◆ **Task**:
Print the data that follows exactly as it stands, from its first line through the line containing "Statuti (273, 2335)", and stop there.

◆ **Supplied material**:
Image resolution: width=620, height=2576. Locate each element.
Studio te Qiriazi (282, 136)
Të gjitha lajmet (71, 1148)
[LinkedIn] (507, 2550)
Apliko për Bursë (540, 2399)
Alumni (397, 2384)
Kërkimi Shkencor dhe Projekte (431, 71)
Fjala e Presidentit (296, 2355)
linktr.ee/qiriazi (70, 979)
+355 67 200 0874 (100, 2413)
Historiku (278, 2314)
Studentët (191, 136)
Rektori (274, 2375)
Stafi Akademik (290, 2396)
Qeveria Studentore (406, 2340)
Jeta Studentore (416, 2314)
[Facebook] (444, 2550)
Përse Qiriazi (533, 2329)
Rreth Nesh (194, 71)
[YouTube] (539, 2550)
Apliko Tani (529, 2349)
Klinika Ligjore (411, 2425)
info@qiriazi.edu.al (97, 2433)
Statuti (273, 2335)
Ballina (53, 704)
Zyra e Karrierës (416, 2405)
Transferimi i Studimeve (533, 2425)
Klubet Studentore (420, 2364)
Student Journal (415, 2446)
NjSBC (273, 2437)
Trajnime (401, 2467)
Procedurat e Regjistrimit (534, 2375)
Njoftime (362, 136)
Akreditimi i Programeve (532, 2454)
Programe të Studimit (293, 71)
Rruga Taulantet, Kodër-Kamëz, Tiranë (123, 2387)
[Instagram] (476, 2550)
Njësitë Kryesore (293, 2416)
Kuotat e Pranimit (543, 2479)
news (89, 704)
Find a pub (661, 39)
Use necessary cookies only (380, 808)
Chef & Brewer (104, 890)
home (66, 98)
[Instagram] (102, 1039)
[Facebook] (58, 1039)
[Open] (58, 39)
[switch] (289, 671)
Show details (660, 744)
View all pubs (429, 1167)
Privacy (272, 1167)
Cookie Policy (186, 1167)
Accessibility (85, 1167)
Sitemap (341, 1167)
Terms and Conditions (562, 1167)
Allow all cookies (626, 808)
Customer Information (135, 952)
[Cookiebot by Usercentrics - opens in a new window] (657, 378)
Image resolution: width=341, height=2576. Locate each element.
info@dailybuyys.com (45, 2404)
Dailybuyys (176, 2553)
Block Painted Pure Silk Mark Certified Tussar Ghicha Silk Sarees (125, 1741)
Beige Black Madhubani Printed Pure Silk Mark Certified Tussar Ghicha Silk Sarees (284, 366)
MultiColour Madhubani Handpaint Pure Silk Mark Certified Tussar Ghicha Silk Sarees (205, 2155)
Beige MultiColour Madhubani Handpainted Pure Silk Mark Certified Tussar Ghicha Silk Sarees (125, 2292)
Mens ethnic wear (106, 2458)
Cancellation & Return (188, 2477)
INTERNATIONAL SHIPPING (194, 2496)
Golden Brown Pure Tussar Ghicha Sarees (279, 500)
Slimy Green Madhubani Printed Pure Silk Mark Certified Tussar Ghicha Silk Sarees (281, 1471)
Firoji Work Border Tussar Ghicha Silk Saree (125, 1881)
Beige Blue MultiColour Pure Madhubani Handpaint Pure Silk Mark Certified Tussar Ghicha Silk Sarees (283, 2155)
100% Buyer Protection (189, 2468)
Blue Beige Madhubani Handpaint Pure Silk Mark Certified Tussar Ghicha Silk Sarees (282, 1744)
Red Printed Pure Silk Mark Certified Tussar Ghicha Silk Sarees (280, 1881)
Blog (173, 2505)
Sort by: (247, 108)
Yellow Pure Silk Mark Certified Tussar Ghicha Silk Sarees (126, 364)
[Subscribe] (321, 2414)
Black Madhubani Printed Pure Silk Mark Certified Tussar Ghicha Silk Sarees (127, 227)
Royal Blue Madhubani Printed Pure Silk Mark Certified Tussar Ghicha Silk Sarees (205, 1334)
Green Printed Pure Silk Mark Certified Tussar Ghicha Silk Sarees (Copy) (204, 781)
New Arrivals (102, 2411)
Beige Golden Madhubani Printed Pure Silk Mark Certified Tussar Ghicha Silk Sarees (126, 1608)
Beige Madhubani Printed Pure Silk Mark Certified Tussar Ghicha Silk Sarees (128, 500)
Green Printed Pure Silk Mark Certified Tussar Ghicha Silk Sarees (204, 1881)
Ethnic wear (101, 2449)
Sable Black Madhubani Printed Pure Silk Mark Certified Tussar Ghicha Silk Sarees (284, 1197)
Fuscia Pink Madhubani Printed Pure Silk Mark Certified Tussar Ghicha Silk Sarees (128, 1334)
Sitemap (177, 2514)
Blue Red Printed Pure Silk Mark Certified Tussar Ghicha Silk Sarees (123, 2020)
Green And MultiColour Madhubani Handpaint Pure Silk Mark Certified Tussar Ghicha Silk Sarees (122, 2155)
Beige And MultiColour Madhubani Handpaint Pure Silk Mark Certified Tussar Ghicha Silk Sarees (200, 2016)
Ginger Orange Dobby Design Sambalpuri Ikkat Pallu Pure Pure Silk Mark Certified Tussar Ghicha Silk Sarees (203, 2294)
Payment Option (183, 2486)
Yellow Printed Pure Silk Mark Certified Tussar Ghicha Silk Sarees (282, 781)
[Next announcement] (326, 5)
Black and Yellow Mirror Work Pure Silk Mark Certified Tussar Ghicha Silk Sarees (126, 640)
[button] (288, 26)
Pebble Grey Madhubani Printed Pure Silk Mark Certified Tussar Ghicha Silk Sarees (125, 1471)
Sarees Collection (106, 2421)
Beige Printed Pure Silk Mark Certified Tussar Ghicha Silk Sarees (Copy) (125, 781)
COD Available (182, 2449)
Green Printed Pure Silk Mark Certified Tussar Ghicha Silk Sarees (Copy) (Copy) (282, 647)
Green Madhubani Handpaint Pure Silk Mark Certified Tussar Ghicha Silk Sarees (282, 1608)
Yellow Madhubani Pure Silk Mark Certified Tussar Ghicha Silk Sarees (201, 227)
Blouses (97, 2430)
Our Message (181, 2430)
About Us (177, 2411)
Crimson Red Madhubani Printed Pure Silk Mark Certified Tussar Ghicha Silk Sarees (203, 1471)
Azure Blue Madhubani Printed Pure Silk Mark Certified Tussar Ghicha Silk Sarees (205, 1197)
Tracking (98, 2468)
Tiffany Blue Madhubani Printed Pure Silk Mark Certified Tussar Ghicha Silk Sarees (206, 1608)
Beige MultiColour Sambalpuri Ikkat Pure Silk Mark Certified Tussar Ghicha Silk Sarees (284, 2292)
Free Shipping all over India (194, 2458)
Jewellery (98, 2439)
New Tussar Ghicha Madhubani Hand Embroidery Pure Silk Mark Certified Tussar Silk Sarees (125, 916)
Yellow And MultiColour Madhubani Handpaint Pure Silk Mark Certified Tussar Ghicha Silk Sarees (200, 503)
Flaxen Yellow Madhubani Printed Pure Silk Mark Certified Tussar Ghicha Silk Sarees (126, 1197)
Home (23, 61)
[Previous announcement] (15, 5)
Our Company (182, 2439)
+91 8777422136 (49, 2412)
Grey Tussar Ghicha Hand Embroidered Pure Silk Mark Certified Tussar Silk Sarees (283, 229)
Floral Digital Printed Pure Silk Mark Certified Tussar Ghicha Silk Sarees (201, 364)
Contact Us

◆ **Result of the exercise**:
Image resolution: width=620, height=2576. Locate each element.
Studio te Qiriazi (282, 136)
Të gjitha lajmet (71, 1148)
[LinkedIn] (507, 2550)
Apliko për Bursë (540, 2399)
Alumni (397, 2384)
Kërkimi Shkencor dhe Projekte (431, 71)
Fjala e Presidentit (296, 2355)
linktr.ee/qiriazi (70, 979)
+355 67 200 0874 (100, 2413)
Historiku (278, 2314)
Studentët (191, 136)
Rektori (274, 2375)
Stafi Akademik (290, 2396)
Qeveria Studentore (406, 2340)
Jeta Studentore (416, 2314)
[Facebook] (444, 2550)
Përse Qiriazi (533, 2329)
Rreth Nesh (194, 71)
[YouTube] (539, 2550)
Apliko Tani (529, 2349)
Klinika Ligjore (411, 2425)
info@qiriazi.edu.al (97, 2433)
Statuti (273, 2335)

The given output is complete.